==== Record forniti ====

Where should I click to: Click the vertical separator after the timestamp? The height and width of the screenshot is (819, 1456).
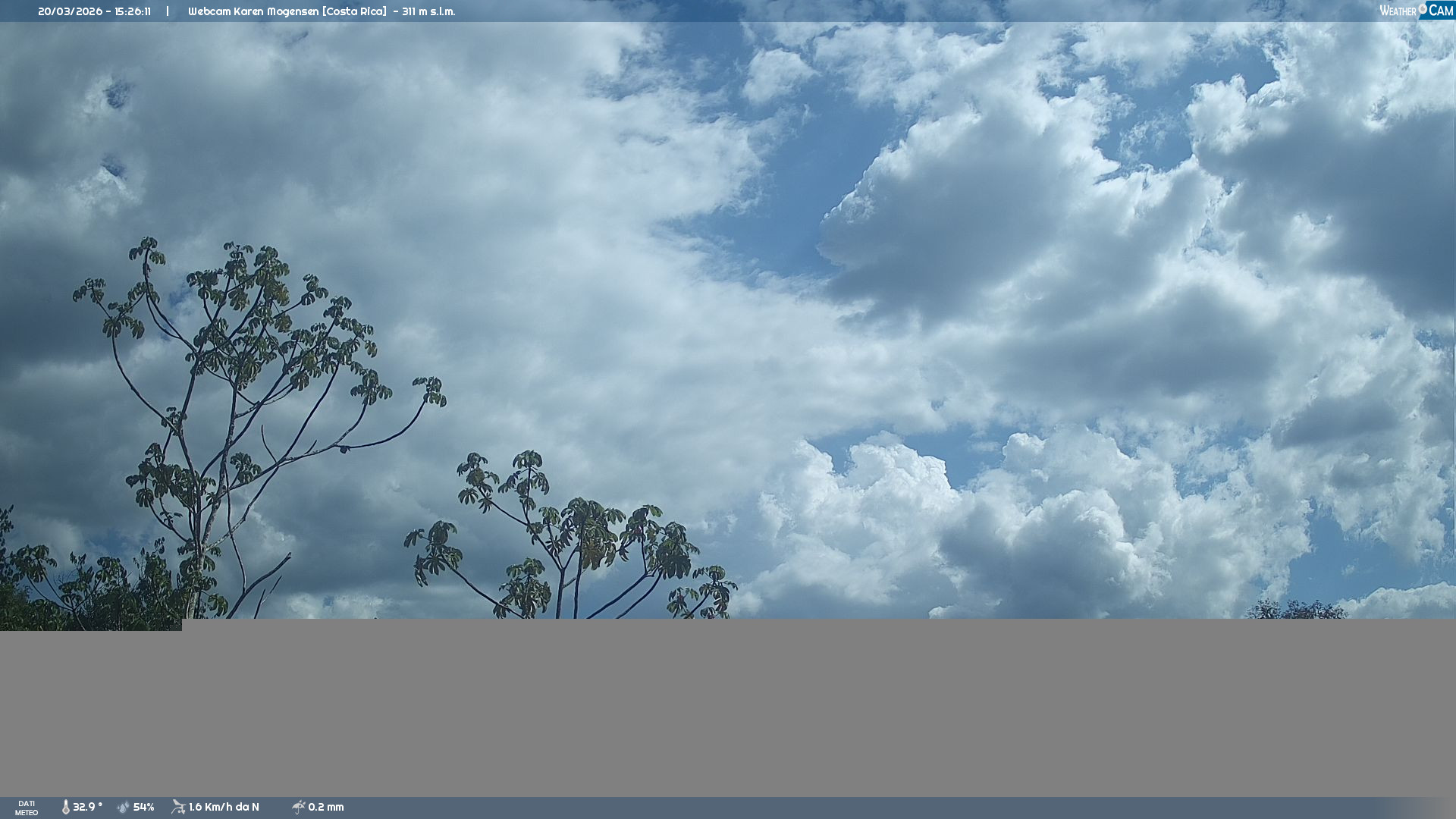(x=168, y=11)
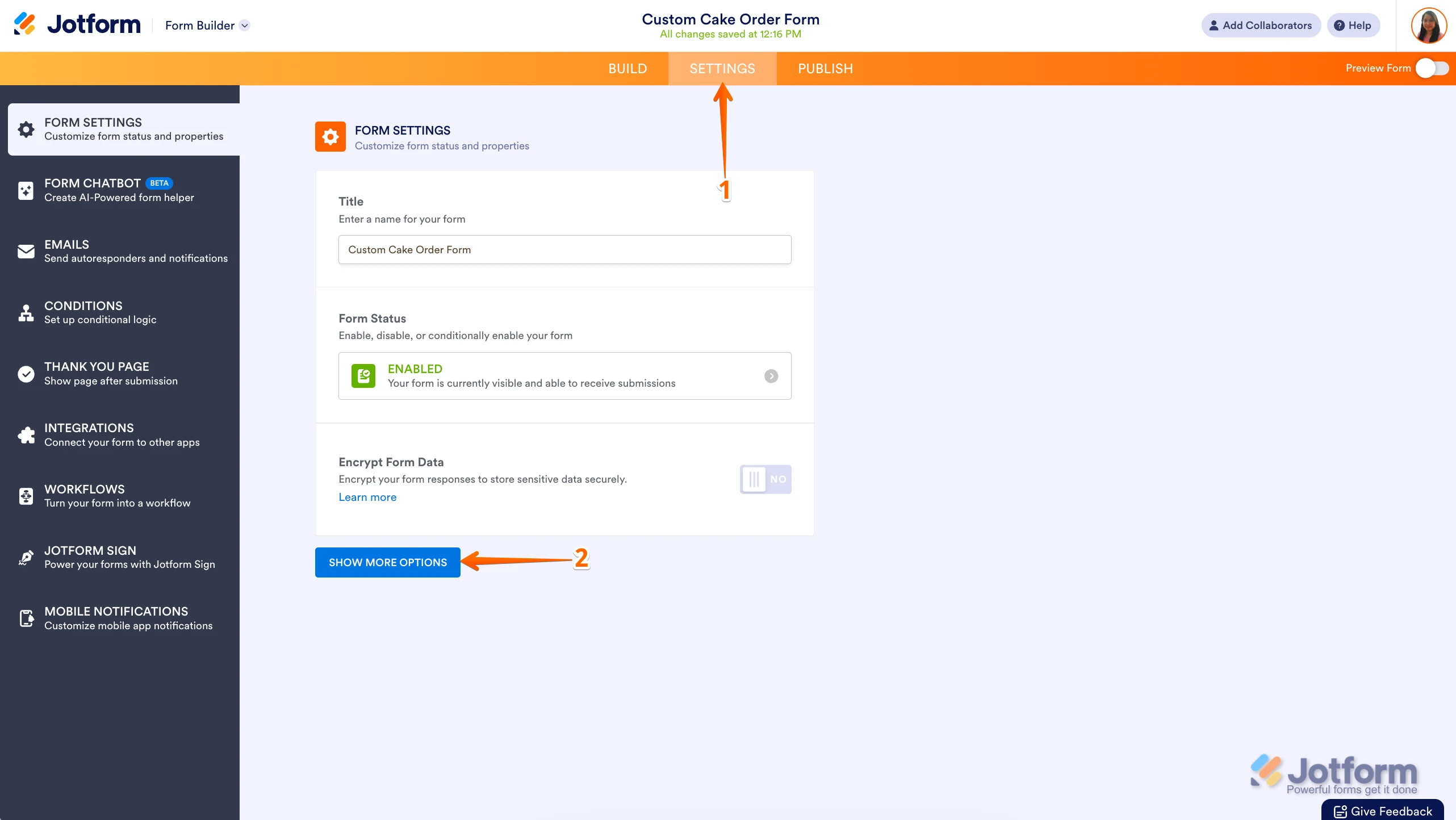Select the Form Settings gear icon
1456x820 pixels.
pos(26,129)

====

## Consegna
Aggiorna i record sostituendo "vertical" con "horizontal" e lasciando tutto il resto invariato. Nella risposta ometti le immagini.

## Esercizio risolto
Where should I click to: Click the horizontal separator after the timestamp? The height and width of the screenshot is (819, 1456).
(x=168, y=11)
Select the Form Settings gear icon
1456x820 pixels.
pos(26,129)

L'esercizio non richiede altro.